New Orleans, on the other hand, had Po'Boys GALORE, cajun everything, beignets (square pieces of dough, fried and covered with powdered sugar. Originally introduced to Louisiana by the Acadians), giant specialty cocktails, and... also lots of fried food. Both cities proved the uniqueness of the South's food. Riley and I made the five-hour excursion down that way on the afternoon of February 24, arriving just in time for the latter half of the day's Mardi Gras parade in Uptown New Orleans.

Mardi Gras
Mardi Gras (French for "Fat Tuesday") refers to events of the Carnival celebrations, beginning on or after the Christian feasts of the Epiphany (Three Kings Day) and culminating on the day before Ash Wednesday (Wikipedia). Mardi Gras is famously celebrated in the state of Louisiana because of it's historically French influence, with New Orleans holding the largest celebration.

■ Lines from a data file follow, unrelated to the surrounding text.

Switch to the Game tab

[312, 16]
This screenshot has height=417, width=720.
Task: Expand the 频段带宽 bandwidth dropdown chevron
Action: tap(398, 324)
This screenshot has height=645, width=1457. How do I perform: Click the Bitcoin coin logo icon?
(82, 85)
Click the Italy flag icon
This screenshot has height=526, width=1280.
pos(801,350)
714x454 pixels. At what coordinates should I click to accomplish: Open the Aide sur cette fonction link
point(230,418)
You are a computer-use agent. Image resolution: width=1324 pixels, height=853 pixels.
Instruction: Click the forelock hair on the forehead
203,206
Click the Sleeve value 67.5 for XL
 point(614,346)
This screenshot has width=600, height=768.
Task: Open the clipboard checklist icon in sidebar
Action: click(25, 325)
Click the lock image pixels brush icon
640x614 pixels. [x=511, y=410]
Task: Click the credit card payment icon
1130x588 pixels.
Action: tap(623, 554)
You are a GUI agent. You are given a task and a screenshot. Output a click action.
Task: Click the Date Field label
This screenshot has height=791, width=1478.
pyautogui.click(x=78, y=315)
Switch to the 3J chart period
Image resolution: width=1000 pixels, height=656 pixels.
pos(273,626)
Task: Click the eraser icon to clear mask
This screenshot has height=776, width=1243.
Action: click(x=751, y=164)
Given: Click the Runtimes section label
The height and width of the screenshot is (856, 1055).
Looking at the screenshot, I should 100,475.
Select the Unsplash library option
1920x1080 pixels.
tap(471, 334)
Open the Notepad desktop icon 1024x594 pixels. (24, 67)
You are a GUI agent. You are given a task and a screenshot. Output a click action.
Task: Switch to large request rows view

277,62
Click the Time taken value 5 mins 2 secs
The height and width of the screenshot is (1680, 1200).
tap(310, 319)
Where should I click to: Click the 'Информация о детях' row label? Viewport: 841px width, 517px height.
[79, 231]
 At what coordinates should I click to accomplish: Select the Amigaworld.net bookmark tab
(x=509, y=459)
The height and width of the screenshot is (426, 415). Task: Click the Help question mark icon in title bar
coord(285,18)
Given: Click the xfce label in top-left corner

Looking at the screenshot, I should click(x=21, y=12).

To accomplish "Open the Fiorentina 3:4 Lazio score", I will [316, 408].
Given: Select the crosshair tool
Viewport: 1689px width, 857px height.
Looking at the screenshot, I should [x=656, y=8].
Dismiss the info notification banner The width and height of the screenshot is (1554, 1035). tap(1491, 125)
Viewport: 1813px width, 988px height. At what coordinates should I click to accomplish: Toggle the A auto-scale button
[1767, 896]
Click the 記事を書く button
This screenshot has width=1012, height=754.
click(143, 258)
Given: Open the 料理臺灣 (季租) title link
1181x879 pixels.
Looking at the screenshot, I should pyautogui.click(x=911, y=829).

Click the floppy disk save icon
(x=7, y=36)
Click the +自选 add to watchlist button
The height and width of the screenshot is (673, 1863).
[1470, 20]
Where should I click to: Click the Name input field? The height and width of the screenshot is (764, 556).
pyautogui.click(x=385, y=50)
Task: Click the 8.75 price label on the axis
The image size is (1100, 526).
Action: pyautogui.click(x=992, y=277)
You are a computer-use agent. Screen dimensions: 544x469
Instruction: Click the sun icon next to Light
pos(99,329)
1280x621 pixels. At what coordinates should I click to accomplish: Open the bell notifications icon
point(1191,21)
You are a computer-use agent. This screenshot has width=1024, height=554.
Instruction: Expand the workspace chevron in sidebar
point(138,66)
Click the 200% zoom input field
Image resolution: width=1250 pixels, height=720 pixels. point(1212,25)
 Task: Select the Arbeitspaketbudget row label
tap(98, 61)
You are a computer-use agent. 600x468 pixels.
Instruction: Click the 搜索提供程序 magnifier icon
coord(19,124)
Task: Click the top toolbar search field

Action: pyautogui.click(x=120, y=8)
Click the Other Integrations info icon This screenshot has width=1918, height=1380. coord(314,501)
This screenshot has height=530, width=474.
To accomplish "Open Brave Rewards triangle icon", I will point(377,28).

Riley and I met up with Ciarra, yet another study abroad friend, in her home of New Orleans for the Uptown parade that Friday night, each sporting purple, gold, and green clothing and the dozens of beads that we would go on to catch during the parade. Following the parade, we visited a few bars and house parties, nightlife that would remain very alive for the duration of Mardi Gras.

The next day, we picked up two gallons of New Orleans Original Daiquiris (known outside of Louisiana as "Fat Tuesday") and headed for Mid-City. We set-up camp on the parade route at 12pm to grill out and soak up some sun in the refreshing 70° weather until the parade began at 4:15. Once the parade started, we watched for a few hours, relocating for a better view early on, only to find out that a drunk driver had hurled his truck into the crowd of our original spot, hitting 28 people along the way. We collected all the beads our necks could hold, returned to Ciarra's house for dinner, and headed to the famous Bourbon Street in New Orleans' French Quarter.

Here, the street was so congested with people (and foul odors) that we could hardly get to our desired destination, but we did end up in a bar with a balcony. We bought some beads, went onto the balcony overlooking Bourbon Street, and did what felt like the cherry on top of my time in New Orleans: threw out beads to those below that went craziest for them.

We ended our night in the French Quarter with my first (and unfortunately last) beignets, and began our journey home the next morning.